System Access Concepts

• Definition: The capability to restrict access to applications, devices, systems, and networks to authorized users for specific business purposes.

• Functions of System Access:

  • Authentication: Validating the identity of users or devices, essential for accessing resources.

  • Authorization: Granting access rights for users to specific resources based on roles.

  • Access Control: Granting or denying requests to use information or services.

Authorization

• Role of Security Administrator: Maintains the authorization database based on organizational security policy.

• Process:

  • Associate access rights with users.

  • Maintain records of access rights.

  • Obtain authorization from system owners.

  • Apply the principle of least privilege (minimal necessary access).

  • Specify resources based on security levels.

  • Define expiration of privileges and prevent reuse of identifiers.

User Authentication

• Complexity: User authentication is often complex; involves various methods.

• Authentication Factors (Types):

  • Knowledge Factor: Something the user knows (e.g., passwords, PINs).

  • Possession Factor: Something the user has (e.g., smart cards, OTP devices).

  • Inherence Factor: Something unique to the user (e.g., fingerprints, voice patterns).

Means of Authentication

1. Knowledge Factors:

   • Examples: Passwords, PINs.

   • Pros: Easy to implement.

   • Cons: Can be guessed or forgotten.

2. Possession Factors:

   • Examples: Smart cards, electronic keys.

   • Pros: Difficult to share.

   • Cons: Can be lost or stolen.

3. Inherence Factors:

   • Examples: Biometrics such as fingerprints or retina scans.

   • Pros: Unique to the individual.

   • Cons: False positives/negatives possible.

Multifactor Authentication

• Involves using two or more authentication methods to enhance security.

Password Vulnerabilities

• Attack Strategies:

  • Offline Dictionary Attack: Uses stolen password files to guess passwords using common words.

  • Specific Account Attacks: Targeting specific accounts with repeated password guessing.

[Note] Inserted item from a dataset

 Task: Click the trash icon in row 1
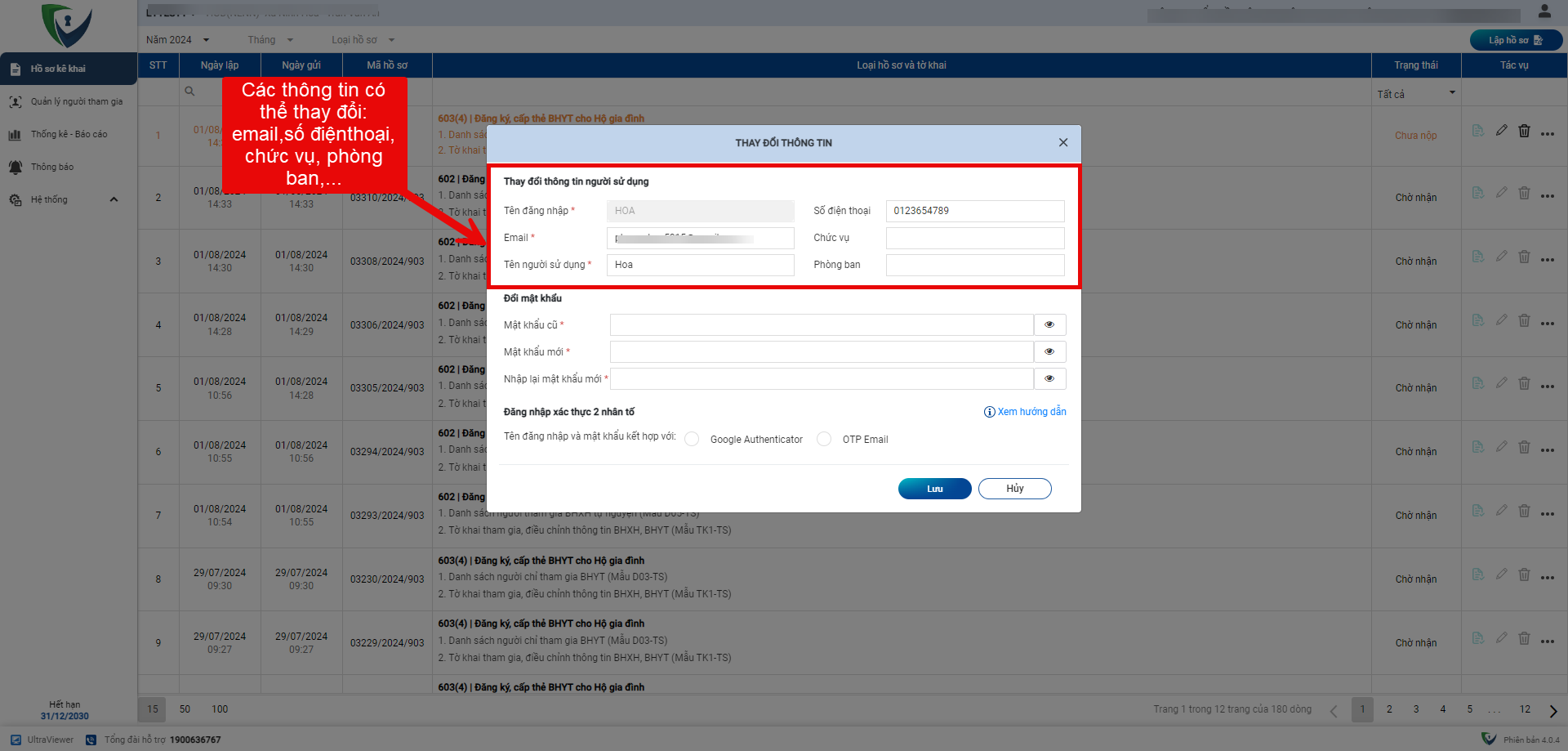pyautogui.click(x=1524, y=132)
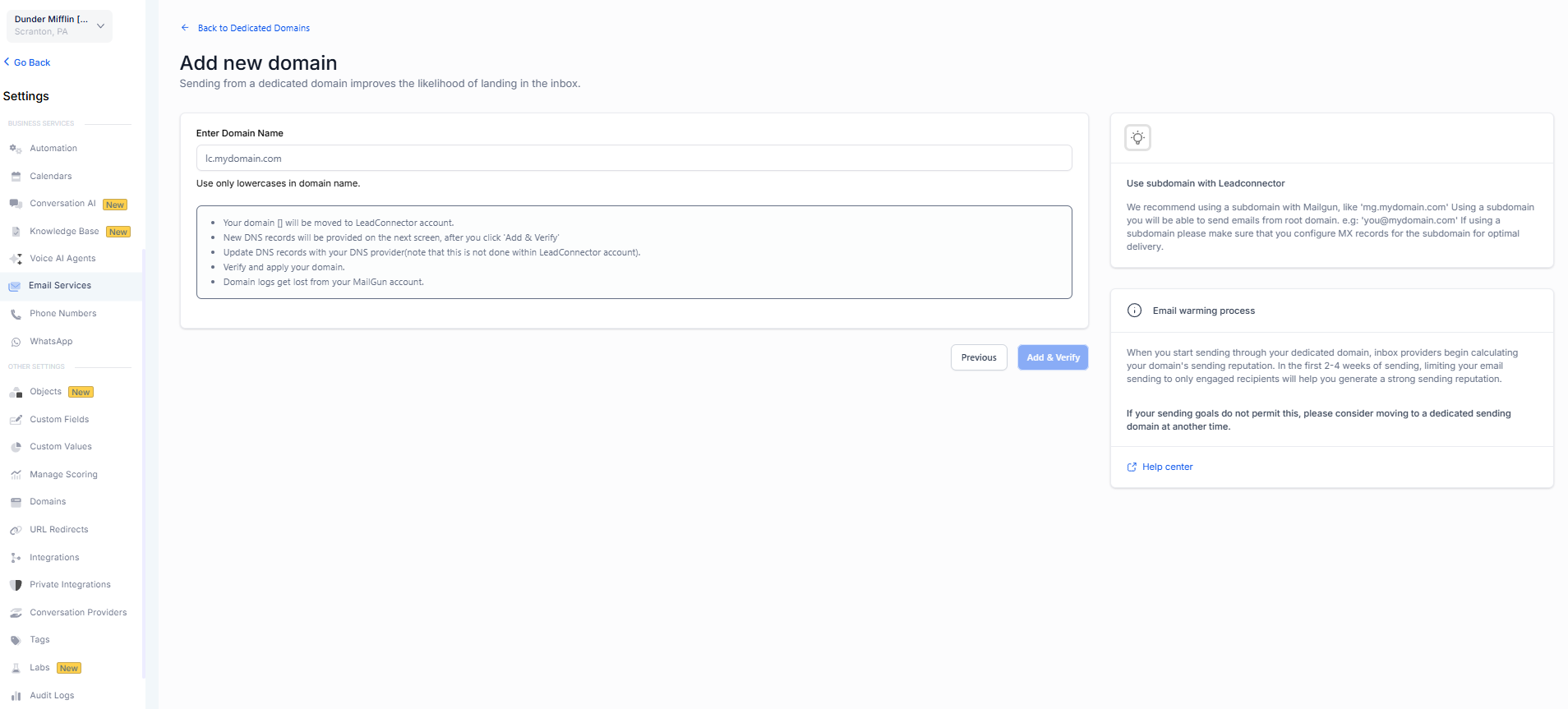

  • Popular Password Attacks: Utilizes commonly used passwords against many accounts.

  • Workstation Hijacking: Access is gained by using unattended machines.

• Countermeasures: Include account lockout mechanisms, user training, and policies against common passwords.

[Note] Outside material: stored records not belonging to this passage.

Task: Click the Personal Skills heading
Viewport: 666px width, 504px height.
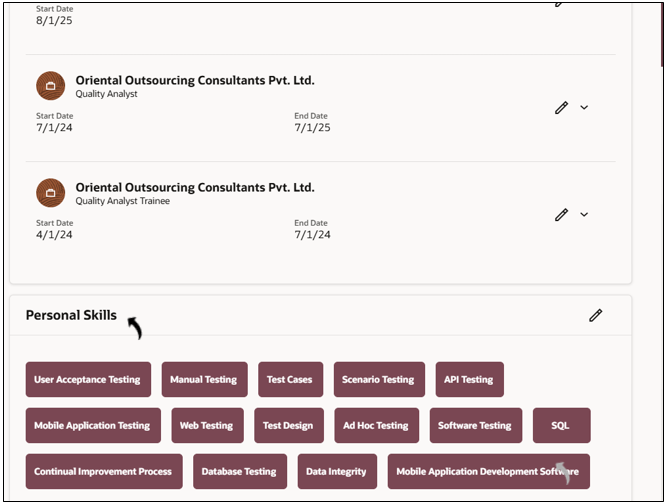Action: [71, 315]
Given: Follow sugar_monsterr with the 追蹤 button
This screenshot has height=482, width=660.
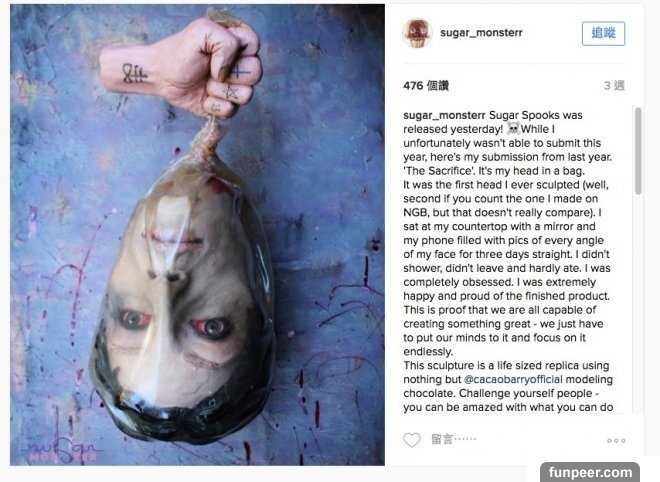Looking at the screenshot, I should pyautogui.click(x=603, y=33).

Password Selection Policies

• Requirements for strong password selection should be enforced including complexity, length, and uniqueness.

• Recommendations: Providers should provide feedback on password strength and maintain a blacklist of compromised passwords.

Access Control

• Access Mechanism: Grants or denies requests to obtain and use information based on defined policies.

• Basic Elements:

  • Subject: The user or entity accessing the object.

  • Object: The resource being accessed.

  • Access Rights: The ability to perform operations such as read, write, execute, delete, or create.

Access Control Policies

• Policies dictate permitted access types, roles, and conditions.

  • Discretionary Access Control (DAC)

  • Mandatory Access Control (MAC)

  • Role-Based Access Control (RBAC)

  • Attribute-Based Access Control (ABAC)

System Development Methodology

• Overview: Establish structured methodologies and standards for effective SDLC management to ensure security and quality assurance throughout the development processes.

• Key Elements:

  • Ownership: Accountability for system development management.

  • Inventory: Central tracking of project elements and statuses.

  • Standards and Best Practices: Following industry standards during development.

Security Considerations in SDLC

• Incorporating security in all phases of SDLC critical for mitigating risks and vulnerabilities:

  • Areas include requirement gathering, design, implementation, testing, and maintenance.

Summary

• A detailed understanding of the NIST SDLC, with emphasis on security measures across its phases, is essential for effective system development management and implementing best practices.